[Stored items]
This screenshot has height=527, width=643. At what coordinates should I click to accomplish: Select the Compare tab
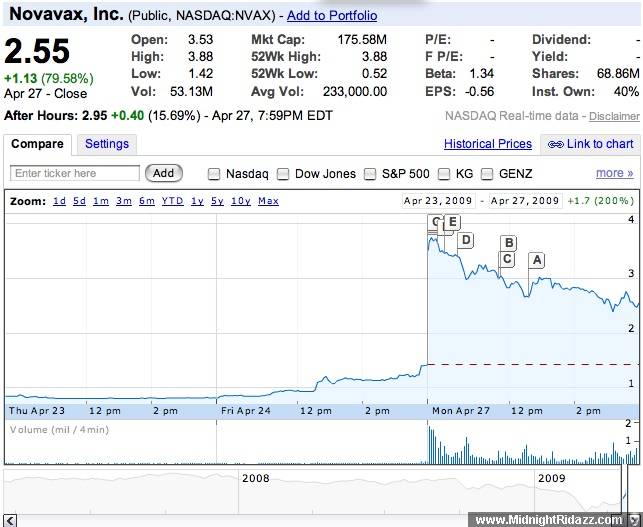pos(37,144)
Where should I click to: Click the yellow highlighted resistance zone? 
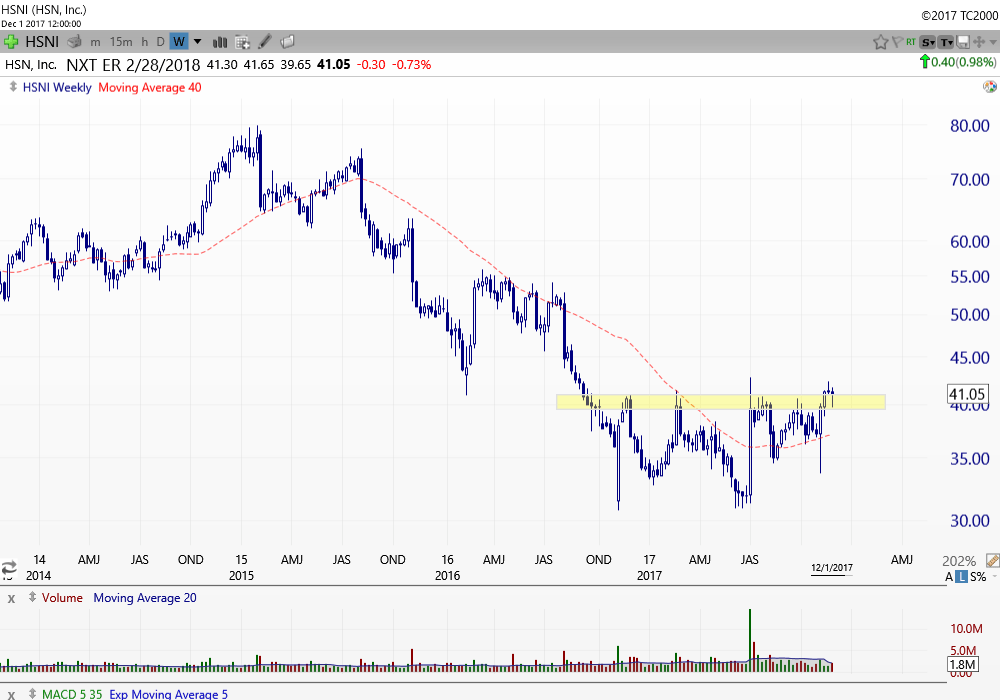[720, 402]
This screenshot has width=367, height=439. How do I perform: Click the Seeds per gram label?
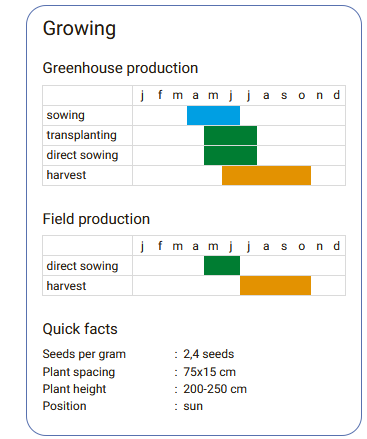point(84,354)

What to do
The task calls for duplicating the data exactly, with no images kept.

Exercise answer
This screenshot has height=527, width=643. At what coordinates should I click to accomplish: Select the Compare tab
pos(37,144)
Where should I click to: Click the yellow highlighted resistance zone? 
[720, 402]
This screenshot has width=367, height=439. How do I perform: Click the Seeds per gram label?
point(84,354)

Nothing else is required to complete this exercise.